The example below illustrates the worst case. Each data page can store up to 2 records, so inserting a record in Data Page 1, requires a read and a write of all pages that follow, since the rest of the records need to be pushed back.

image

A Note on Counting Header Pages

A common area of confusion in counting the cost I/Os of an operation is whether or not to include the cost of accessing the header pages in the file. For all problems in this course, you should ignore the I/O cost associated with reading/ writing the file’s header pages when the underlying file implementation is not provided in the question. On the other hand, you must include the I/O cost associated with reading/ writing the file’s header pages when a specific file implementation (i.e., heap file implemented with a linked list or page directory) is provided in the question.

Record Types

Record types are completely determined by the relation’s schema and come in 2 types: Fixed Length Records (FLR) and Variable Length Records (VLR). FLRs only contain fixed length fields (integer, boolean, date, etc.), and FLRs with the same schema consist of the same number of bytes. Meanwhile, VLRs contain both fixed length and variable length fields (eg. varchar), resulting in each VLR of the same schema having a potentially different number of bytes.
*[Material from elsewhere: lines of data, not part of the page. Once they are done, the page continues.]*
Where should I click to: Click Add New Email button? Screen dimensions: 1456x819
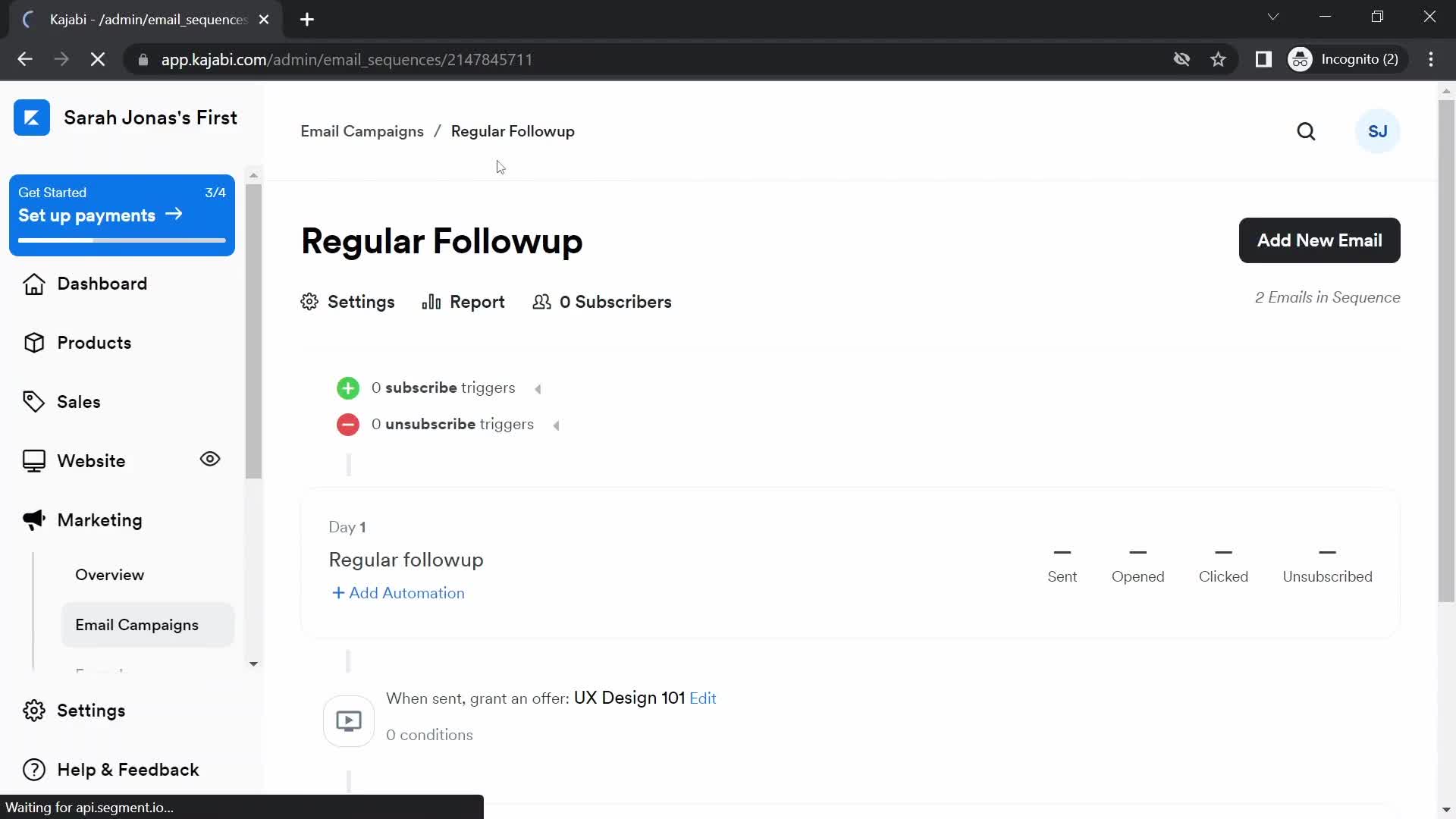point(1320,240)
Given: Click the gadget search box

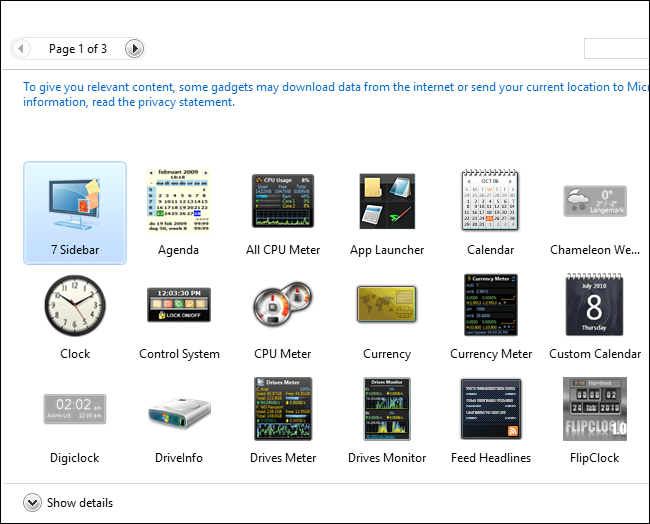Looking at the screenshot, I should pos(618,48).
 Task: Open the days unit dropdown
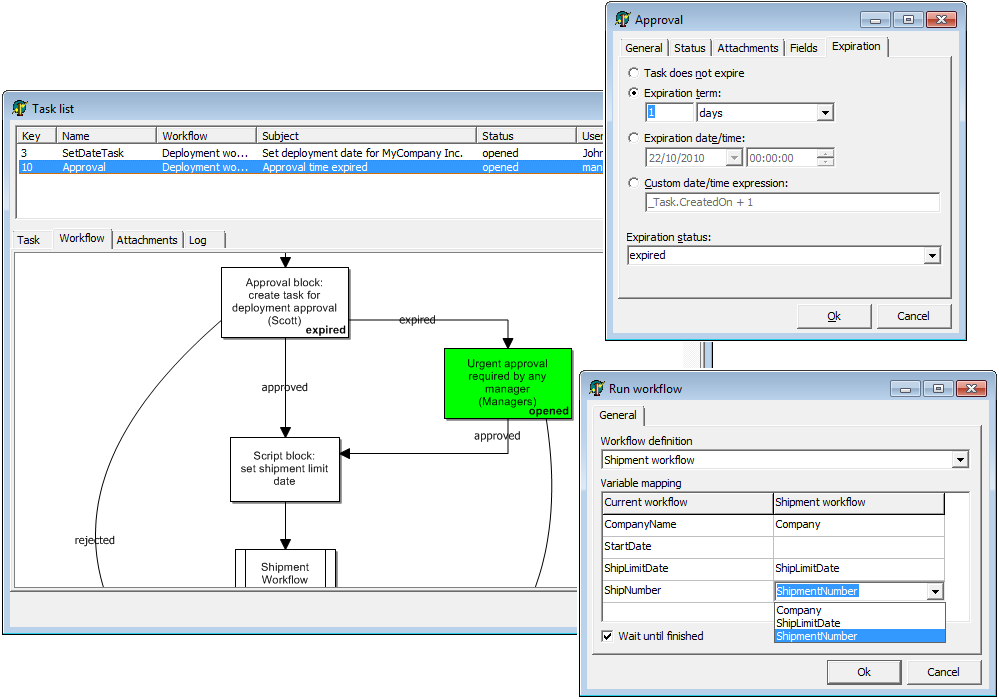click(x=825, y=113)
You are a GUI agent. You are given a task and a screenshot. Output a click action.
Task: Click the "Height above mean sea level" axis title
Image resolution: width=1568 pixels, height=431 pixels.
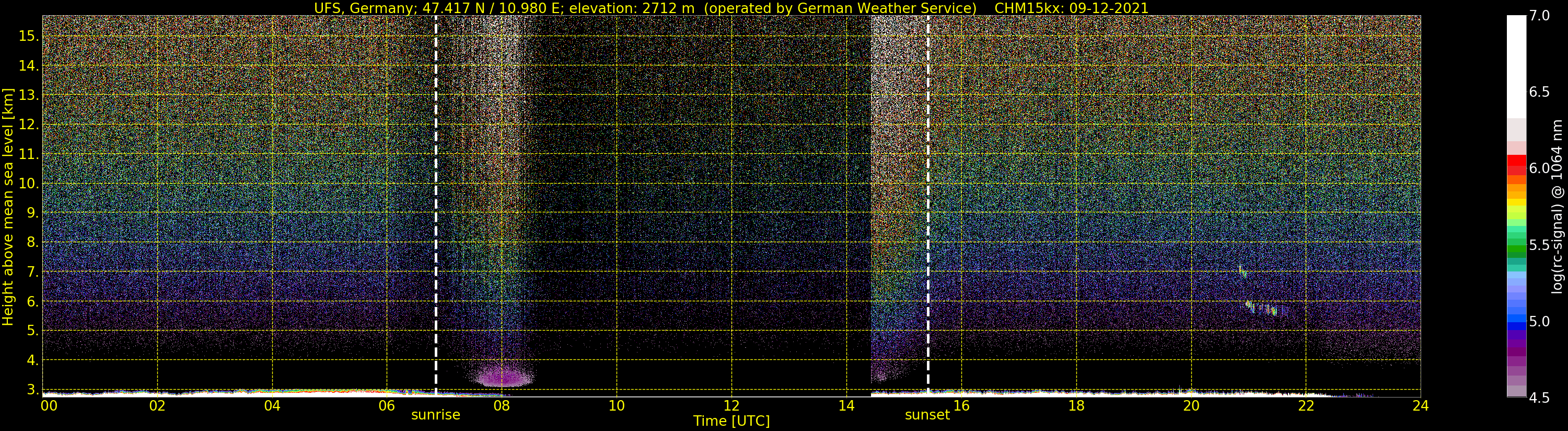tap(8, 207)
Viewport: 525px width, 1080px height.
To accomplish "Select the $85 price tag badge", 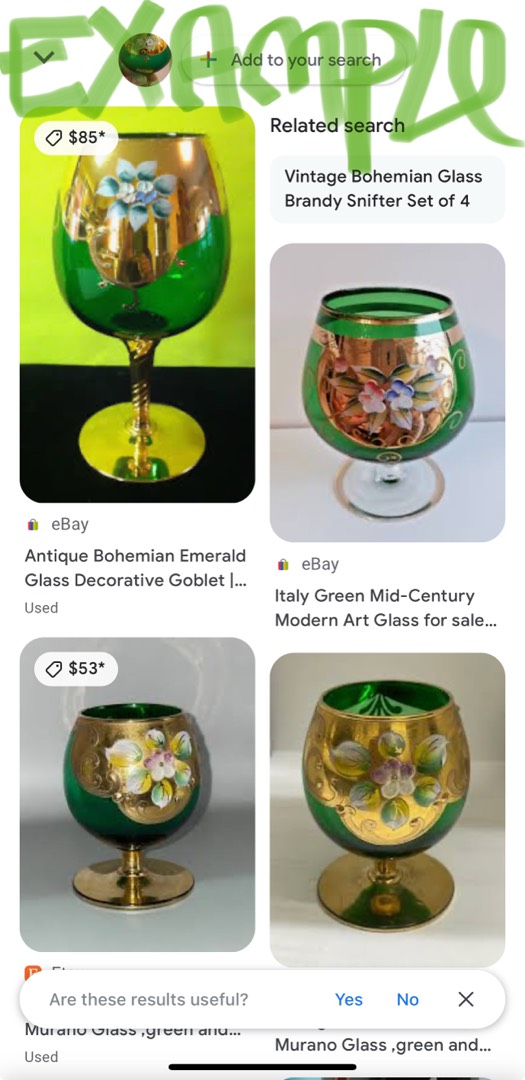I will (76, 137).
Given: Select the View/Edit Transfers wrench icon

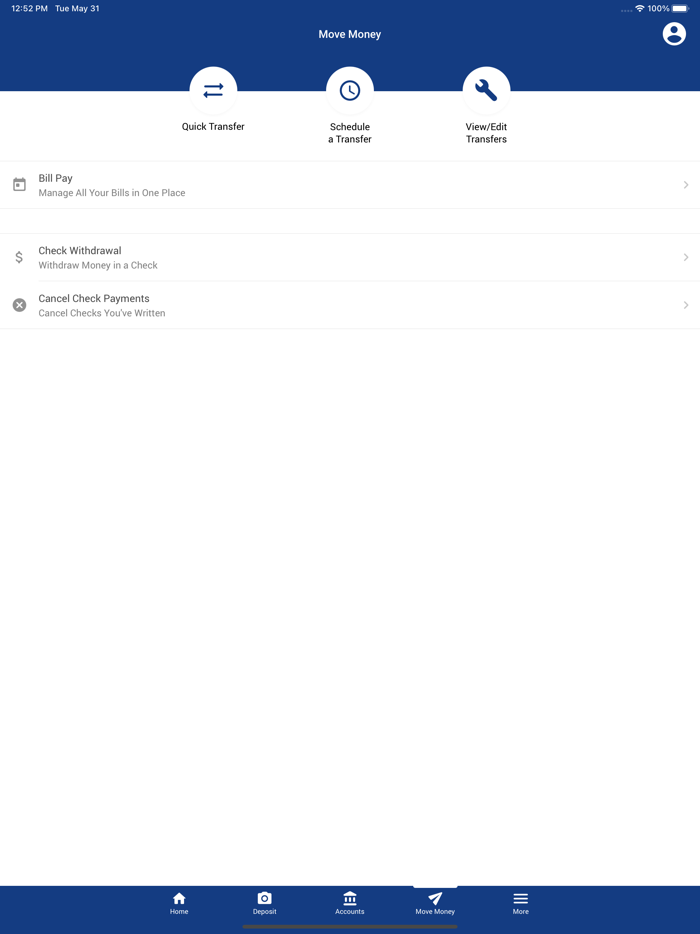Looking at the screenshot, I should (x=486, y=91).
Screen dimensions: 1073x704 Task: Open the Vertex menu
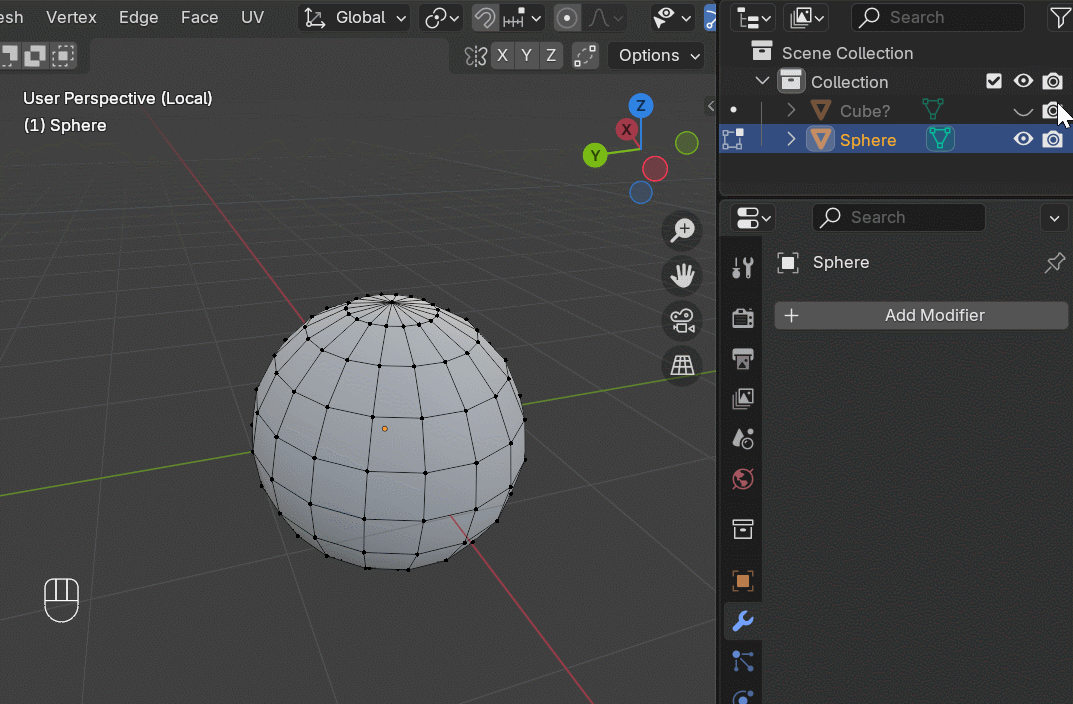click(71, 17)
VLRs store all fixed length fields before variable length fields and use a record header that contains pointers to the end of the variable length fields.

image


Regardless of the format, every record can be uniquely identified by its record id - [page #, record # on page].

Page Formats

Pages with Fixed Length Records

Pages containing FLRs always use page headers to store the number of records currently on the page.

If the page is packed, there are no gaps between records. This makes insertion easy as we can calculate the next available position within the page using the # of existing records and the length of each record. Once this value is calculated, we insert the record at the computed offset. Deletion is slightly trickier as it requires moving all records after the deleted record towards the top of the page by one position to keep the page packed.

If the page is unpacked, the page header typically stores an additional bitmap that breaks the page into slots and tracks which slots are open or taken.

image


Using the bitmap, insertion involves finding the first open bit, setting the new record in the corresponding slot, and then setting the bit for that slot. With deletion, we clear the deleted record’s corresponding bit so that future inserts can overwrite that slot.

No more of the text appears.